## Assigned task
Give the number of lines in the listing that hold the word "need". Write nothing but that number.

___ Records for this exercise ___

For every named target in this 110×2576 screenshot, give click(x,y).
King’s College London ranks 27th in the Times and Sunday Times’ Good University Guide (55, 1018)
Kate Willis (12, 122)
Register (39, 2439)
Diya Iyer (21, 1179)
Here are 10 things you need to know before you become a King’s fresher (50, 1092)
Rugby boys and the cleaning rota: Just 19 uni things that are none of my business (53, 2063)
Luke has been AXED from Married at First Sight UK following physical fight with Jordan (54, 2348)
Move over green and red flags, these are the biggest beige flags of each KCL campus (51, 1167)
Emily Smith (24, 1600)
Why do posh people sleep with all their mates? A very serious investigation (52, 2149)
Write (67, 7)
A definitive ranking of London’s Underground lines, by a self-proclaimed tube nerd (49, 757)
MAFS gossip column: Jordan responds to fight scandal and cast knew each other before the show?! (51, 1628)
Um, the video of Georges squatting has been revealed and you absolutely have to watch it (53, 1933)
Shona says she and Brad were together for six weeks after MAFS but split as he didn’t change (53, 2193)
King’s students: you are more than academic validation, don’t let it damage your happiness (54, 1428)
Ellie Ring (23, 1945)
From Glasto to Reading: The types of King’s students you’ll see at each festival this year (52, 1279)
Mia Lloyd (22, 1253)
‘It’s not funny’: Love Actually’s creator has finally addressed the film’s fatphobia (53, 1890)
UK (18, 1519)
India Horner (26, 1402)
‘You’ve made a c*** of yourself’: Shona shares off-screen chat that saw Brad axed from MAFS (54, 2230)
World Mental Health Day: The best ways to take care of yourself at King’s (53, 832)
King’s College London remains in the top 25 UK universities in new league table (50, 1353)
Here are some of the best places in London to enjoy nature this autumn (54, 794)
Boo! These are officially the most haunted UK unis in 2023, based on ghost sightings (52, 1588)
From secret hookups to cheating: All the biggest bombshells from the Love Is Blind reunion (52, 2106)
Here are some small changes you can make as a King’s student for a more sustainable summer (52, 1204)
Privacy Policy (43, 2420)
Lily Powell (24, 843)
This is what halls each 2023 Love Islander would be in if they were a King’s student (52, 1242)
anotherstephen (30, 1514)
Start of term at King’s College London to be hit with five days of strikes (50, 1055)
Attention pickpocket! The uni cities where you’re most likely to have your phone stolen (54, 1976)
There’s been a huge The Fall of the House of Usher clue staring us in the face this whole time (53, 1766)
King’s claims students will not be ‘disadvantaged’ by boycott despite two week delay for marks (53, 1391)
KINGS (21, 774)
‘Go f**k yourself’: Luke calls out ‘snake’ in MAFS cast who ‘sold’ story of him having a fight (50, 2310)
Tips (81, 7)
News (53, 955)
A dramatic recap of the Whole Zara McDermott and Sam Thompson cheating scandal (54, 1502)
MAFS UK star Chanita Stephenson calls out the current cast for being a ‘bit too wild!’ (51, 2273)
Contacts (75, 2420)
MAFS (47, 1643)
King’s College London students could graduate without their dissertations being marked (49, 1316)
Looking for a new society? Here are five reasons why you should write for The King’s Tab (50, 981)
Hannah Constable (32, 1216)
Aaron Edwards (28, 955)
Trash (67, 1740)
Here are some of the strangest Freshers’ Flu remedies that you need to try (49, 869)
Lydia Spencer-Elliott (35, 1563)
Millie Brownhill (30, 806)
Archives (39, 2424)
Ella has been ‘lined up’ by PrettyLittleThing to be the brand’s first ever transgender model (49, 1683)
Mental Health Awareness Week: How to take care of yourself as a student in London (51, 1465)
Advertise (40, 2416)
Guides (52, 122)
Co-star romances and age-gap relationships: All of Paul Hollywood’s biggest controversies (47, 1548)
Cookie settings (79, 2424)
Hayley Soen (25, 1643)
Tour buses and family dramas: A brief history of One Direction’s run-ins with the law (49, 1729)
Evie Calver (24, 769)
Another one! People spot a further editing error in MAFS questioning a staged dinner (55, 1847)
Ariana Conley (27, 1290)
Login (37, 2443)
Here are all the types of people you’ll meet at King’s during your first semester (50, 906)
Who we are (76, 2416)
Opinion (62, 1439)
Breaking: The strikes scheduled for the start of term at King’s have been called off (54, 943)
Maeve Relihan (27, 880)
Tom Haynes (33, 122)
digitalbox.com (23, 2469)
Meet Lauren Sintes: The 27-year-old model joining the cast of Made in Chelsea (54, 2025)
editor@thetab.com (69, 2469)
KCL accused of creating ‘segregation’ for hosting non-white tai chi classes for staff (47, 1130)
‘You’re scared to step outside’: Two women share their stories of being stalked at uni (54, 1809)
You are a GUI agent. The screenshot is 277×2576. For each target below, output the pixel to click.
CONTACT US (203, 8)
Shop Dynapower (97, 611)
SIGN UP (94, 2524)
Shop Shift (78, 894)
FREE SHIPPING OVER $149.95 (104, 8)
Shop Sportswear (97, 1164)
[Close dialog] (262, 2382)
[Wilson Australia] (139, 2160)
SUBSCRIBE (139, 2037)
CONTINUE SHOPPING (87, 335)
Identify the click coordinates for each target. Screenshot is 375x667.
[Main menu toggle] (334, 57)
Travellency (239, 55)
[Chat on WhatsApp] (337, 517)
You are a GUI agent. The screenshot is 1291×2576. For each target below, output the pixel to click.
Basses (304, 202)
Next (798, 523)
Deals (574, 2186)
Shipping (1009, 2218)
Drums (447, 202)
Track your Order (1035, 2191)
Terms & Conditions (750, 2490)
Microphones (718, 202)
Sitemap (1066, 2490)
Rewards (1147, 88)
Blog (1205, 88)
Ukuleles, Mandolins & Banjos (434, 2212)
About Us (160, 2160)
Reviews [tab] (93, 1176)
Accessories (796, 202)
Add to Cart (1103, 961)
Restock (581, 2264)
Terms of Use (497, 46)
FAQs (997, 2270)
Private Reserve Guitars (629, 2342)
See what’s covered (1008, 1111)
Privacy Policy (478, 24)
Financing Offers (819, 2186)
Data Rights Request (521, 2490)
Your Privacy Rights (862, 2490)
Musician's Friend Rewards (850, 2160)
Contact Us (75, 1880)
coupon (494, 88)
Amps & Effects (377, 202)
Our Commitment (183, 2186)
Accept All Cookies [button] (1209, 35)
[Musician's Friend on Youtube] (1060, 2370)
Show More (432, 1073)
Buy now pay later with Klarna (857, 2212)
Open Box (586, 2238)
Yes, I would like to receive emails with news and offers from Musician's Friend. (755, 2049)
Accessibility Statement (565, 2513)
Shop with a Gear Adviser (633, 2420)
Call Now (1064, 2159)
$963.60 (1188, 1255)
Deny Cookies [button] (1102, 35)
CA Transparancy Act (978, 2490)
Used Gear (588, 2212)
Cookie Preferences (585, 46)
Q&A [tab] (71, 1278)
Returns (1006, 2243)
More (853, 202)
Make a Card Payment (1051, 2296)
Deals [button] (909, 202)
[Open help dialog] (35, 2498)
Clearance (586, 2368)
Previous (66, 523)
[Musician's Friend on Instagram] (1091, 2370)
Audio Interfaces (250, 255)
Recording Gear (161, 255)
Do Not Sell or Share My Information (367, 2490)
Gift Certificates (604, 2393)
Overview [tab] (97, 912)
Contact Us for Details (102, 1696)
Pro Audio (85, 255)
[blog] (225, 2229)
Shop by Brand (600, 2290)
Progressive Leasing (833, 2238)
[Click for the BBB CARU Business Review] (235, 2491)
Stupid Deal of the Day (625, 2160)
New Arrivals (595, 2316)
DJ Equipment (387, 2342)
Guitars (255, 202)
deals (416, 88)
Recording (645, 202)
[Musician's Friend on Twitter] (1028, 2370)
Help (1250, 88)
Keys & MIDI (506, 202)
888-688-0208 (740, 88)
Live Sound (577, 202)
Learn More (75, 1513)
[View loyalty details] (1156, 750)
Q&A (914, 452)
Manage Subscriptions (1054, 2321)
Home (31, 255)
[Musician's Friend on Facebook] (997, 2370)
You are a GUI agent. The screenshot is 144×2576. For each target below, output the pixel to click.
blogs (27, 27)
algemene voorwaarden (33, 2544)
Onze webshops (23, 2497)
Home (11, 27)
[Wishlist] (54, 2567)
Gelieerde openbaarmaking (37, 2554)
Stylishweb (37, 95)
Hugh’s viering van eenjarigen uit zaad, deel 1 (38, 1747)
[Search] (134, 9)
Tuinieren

___

## Exercise result
2